* Begin Raw records *

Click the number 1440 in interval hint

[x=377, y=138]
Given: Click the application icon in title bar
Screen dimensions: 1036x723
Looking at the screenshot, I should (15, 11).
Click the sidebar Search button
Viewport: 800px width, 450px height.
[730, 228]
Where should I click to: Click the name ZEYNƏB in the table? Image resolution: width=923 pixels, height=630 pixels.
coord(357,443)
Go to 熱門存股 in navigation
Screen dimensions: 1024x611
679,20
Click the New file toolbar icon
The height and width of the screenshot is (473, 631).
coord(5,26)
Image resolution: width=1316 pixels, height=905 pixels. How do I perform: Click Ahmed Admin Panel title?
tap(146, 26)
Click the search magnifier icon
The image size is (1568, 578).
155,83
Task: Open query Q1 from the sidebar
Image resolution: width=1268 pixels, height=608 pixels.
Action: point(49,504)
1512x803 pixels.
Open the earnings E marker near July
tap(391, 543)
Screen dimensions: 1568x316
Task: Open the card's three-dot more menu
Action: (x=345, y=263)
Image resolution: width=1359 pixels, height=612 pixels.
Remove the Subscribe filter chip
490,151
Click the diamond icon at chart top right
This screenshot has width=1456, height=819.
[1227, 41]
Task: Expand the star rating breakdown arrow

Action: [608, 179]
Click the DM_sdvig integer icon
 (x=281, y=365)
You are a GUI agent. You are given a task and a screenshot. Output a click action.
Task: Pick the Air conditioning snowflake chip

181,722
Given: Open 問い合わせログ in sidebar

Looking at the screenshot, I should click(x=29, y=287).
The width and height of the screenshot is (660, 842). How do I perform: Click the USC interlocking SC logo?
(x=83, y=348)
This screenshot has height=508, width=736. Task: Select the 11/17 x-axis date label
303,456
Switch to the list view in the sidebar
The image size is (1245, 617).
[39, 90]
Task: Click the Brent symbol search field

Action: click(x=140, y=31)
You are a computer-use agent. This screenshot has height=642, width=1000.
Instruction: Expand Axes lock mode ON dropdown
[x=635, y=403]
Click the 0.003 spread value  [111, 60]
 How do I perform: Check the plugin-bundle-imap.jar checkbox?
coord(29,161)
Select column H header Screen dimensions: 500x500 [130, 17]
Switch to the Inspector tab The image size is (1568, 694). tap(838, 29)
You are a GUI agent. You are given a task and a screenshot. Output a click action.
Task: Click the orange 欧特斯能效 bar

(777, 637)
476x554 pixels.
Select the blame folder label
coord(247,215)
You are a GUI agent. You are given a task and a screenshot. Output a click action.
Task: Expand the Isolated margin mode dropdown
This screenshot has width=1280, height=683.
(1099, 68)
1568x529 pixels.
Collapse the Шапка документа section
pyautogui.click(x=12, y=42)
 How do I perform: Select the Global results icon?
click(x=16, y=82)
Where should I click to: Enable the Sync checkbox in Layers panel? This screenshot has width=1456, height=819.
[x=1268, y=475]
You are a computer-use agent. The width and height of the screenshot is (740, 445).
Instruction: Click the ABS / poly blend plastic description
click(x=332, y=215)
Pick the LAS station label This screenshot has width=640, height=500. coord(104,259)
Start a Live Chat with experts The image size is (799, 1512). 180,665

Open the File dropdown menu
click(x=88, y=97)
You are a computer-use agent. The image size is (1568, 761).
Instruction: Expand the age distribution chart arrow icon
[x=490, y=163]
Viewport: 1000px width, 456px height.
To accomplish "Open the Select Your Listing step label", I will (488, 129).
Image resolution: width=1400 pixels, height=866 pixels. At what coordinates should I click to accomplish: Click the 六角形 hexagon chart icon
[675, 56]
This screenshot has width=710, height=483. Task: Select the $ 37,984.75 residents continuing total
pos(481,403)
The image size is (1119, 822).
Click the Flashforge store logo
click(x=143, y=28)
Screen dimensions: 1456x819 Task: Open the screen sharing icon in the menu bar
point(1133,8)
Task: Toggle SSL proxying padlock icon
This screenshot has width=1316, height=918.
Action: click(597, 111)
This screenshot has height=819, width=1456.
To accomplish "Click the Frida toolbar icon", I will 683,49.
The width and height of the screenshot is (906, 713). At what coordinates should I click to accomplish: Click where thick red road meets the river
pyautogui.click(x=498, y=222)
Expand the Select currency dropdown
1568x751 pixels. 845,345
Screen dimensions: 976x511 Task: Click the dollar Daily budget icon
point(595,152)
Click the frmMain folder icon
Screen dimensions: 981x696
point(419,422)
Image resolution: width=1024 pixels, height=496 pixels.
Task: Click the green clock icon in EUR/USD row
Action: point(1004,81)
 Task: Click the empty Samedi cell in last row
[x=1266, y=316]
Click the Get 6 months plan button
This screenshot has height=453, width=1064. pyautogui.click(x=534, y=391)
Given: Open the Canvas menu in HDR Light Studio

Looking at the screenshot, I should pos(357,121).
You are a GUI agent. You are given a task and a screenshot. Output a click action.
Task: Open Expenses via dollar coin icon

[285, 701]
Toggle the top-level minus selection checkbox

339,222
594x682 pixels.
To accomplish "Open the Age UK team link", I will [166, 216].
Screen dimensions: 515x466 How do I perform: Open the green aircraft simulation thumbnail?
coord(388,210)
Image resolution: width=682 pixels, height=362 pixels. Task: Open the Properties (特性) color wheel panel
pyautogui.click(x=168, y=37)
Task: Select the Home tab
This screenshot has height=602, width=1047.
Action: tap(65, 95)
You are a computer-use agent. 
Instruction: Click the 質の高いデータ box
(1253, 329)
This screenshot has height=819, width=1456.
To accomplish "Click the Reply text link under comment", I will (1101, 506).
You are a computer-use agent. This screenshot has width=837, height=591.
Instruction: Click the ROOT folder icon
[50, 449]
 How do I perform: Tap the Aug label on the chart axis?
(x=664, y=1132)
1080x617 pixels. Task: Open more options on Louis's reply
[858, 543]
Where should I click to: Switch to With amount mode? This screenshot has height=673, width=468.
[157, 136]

* End Raw records *

Stated task
Render every line of the material above as a Markdown table with the columns Row and Line. Skip blank lines and number the remaining rows consecutively.

Worked solution
| Row | Line |
|---|---|
| 1 | Click the number 1440 in interval hint |
| 2 | [x=377, y=138] |
| 3 | Given: Click the application icon in title bar |
| 4 | Screen dimensions: 1036x723 |
| 5 | Looking at the screenshot, I should (15, 11). |
| 6 | Click the sidebar Search button |
| 7 | Viewport: 800px width, 450px height. |
| 8 | [730, 228] |
| 9 | Where should I click to: Click the name ZEYNƏB in the table? Image resolution: width=923 pixels, height=630 pixels. |
| 10 | coord(357,443) |
| 11 | Go to 熱門存股 in navigation |
| 12 | Screen dimensions: 1024x611 |
| 13 | 679,20 |
| 14 | Click the New file toolbar icon |
| 15 | The height and width of the screenshot is (473, 631). |
| 16 | coord(5,26) |
| 17 | Image resolution: width=1316 pixels, height=905 pixels. How do I perform: Click Ahmed Admin Panel title? |
| 18 | tap(146, 26) |
| 19 | Click the search magnifier icon |
| 20 | The image size is (1568, 578). |
| 21 | 155,83 |
| 22 | Task: Open query Q1 from the sidebar |
| 23 | Image resolution: width=1268 pixels, height=608 pixels. |
| 24 | Action: point(49,504) |
| 25 | 1512x803 pixels. |
| 26 | Open the earnings E marker near July |
| 27 | tap(391, 543) |
| 28 | Screen dimensions: 1568x316 |
| 29 | Task: Open the card's three-dot more menu |
| 30 | Action: (x=345, y=263) |
| 31 | Image resolution: width=1359 pixels, height=612 pixels. |
| 32 | Remove the Subscribe filter chip |
| 33 | 490,151 |
| 34 | Click the diamond icon at chart top right |
| 35 | This screenshot has width=1456, height=819. |
| 36 | [1227, 41] |
| 37 | Task: Expand the star rating breakdown arrow |
| 38 | Action: [608, 179] |
| 39 | Click the DM_sdvig integer icon |
| 40 |  (x=281, y=365) |
| 41 | You are a GUI agent. You are given a task and a screenshot. Output a click action. |
| 42 | Task: Pick the Air conditioning snowflake chip |
| 43 | 181,722 |
| 44 | Given: Open 問い合わせログ in sidebar |
| 45 | Looking at the screenshot, I should click(x=29, y=287). |
| 46 | The width and height of the screenshot is (660, 842). How do I perform: Click the USC interlocking SC logo? |
| 47 | (x=83, y=348) |
| 48 | This screenshot has height=508, width=736. Task: Select the 11/17 x-axis date label |
| 49 | 303,456 |
| 50 | Switch to the list view in the sidebar |
| 51 | The image size is (1245, 617). |
| 52 | [39, 90] |
| 53 | Task: Click the Brent symbol search field |
| 54 | Action: click(x=140, y=31) |
| 55 | You are a computer-use agent. This screenshot has height=642, width=1000. |
| 56 | Instruction: Expand Axes lock mode ON dropdown |
| 57 | [x=635, y=403] |
| 58 | Click the 0.003 spread value  [111, 60] |
| 59 |  How do I perform: Check the plugin-bundle-imap.jar checkbox? |
| 60 | coord(29,161) |
| 61 | Select column H header Screen dimensions: 500x500 [130, 17] |
| 62 | Switch to the Inspector tab The image size is (1568, 694). tap(838, 29) |
| 63 | You are a GUI agent. You are given a task and a screenshot. Output a click action. |
| 64 | Task: Click the orange 欧特斯能效 bar |
| 65 | (777, 637) |
| 66 | 476x554 pixels. |
| 67 | Select the blame folder label |
| 68 | coord(247,215) |
| 69 | You are a GUI agent. You are given a task and a screenshot. Output a click action. |
| 70 | Task: Expand the Isolated margin mode dropdown |
| 71 | This screenshot has width=1280, height=683. |
| 72 | (1099, 68) |
| 73 | 1568x529 pixels. |
| 74 | Collapse the Шапка документа section |
| 75 | pyautogui.click(x=12, y=42) |
| 76 |  How do I perform: Select the Global results icon? |
| 77 | click(x=16, y=82) |
| 78 | Where should I click to: Enable the Sync checkbox in Layers panel? This screenshot has width=1456, height=819. |
| 79 | [x=1268, y=475] |
| 80 | You are a computer-use agent. The width and height of the screenshot is (740, 445). |
| 81 | Instruction: Click the ABS / poly blend plastic description |
| 82 | click(x=332, y=215) |
| 83 | Pick the LAS station label This screenshot has width=640, height=500. coord(104,259) |
| 84 | Start a Live Chat with experts The image size is (799, 1512). 180,665 |
| 85 | Open the File dropdown menu |
| 86 | click(x=88, y=97) |
| 87 | You are a computer-use agent. The image size is (1568, 761). |
| 88 | Instruction: Expand the age distribution chart arrow icon |
| 89 | [x=490, y=163] |
| 90 | Viewport: 1000px width, 456px height. |
| 91 | To accomplish "Open the Select Your Listing step label", I will (488, 129). |
| 92 | Image resolution: width=1400 pixels, height=866 pixels. At what coordinates should I click to accomplish: Click the 六角形 hexagon chart icon |
| 93 | [675, 56] |
| 94 | This screenshot has width=710, height=483. Task: Select the $ 37,984.75 residents continuing total |
| 95 | pos(481,403) |
| 96 | The image size is (1119, 822). |
| 97 | Click the Flashforge store logo |
| 98 | click(x=143, y=28) |
| 99 | Screen dimensions: 1456x819 Task: Open the screen sharing icon in the menu bar |
| 100 | point(1133,8) |
| 101 | Task: Toggle SSL proxying padlock icon |
| 102 | This screenshot has width=1316, height=918. |
| 103 | Action: click(597, 111) |
| 104 | This screenshot has height=819, width=1456. |
| 105 | To accomplish "Click the Frida toolbar icon", I will 683,49. |
| 106 | The width and height of the screenshot is (906, 713). At what coordinates should I click to accomplish: Click where thick red road meets the river |
| 107 | pyautogui.click(x=498, y=222) |
| 108 | Expand the Select currency dropdown |
| 109 | 1568x751 pixels. 845,345 |
| 110 | Screen dimensions: 976x511 Task: Click the dollar Daily budget icon |
| 111 | point(595,152) |
| 112 | Click the frmMain folder icon |
| 113 | Screen dimensions: 981x696 |
| 114 | point(419,422) |
| 115 | Image resolution: width=1024 pixels, height=496 pixels. |
| 116 | Task: Click the green clock icon in EUR/USD row |
| 117 | Action: point(1004,81) |
| 118 |  Task: Click the empty Samedi cell in last row |
| 119 | [x=1266, y=316] |
| 120 | Click the Get 6 months plan button |
| 121 | This screenshot has height=453, width=1064. pyautogui.click(x=534, y=391) |
| 122 | Given: Open the Canvas menu in HDR Light Studio |
| 123 | Looking at the screenshot, I should pos(357,121). |
| 124 | You are a GUI agent. You are given a task and a screenshot. Output a click action. |
| 125 | Task: Open Expenses via dollar coin icon |
| 126 | [285, 701] |
| 127 | Toggle the top-level minus selection checkbox |
| 128 | 339,222 |
| 129 | 594x682 pixels. |
| 130 | To accomplish "Open the Age UK team link", I will [166, 216]. |
| 131 | Screen dimensions: 515x466 How do I perform: Open the green aircraft simulation thumbnail? |
| 132 | coord(388,210) |
| 133 | Image resolution: width=682 pixels, height=362 pixels. Task: Open the Properties (特性) color wheel panel |
| 134 | pyautogui.click(x=168, y=37) |
| 135 | Task: Select the Home tab |
| 136 | This screenshot has height=602, width=1047. |
| 137 | Action: tap(65, 95) |
| 138 | You are a computer-use agent.  |
| 139 | Instruction: Click the 質の高いデータ box |
| 140 | (1253, 329) |
| 141 | This screenshot has height=819, width=1456. |
| 142 | To accomplish "Click the Reply text link under comment", I will (1101, 506). |
| 143 | You are a computer-use agent. This screenshot has width=837, height=591. |
| 144 | Instruction: Click the ROOT folder icon |
| 145 | [50, 449] |
| 146 |  How do I perform: Tap the Aug label on the chart axis? |
| 147 | (x=664, y=1132) |
| 148 | 1080x617 pixels. Task: Open more options on Louis's reply |
| 149 | [858, 543] |
| 150 | Where should I click to: Switch to With amount mode? This screenshot has height=673, width=468. |
| 151 | [157, 136] |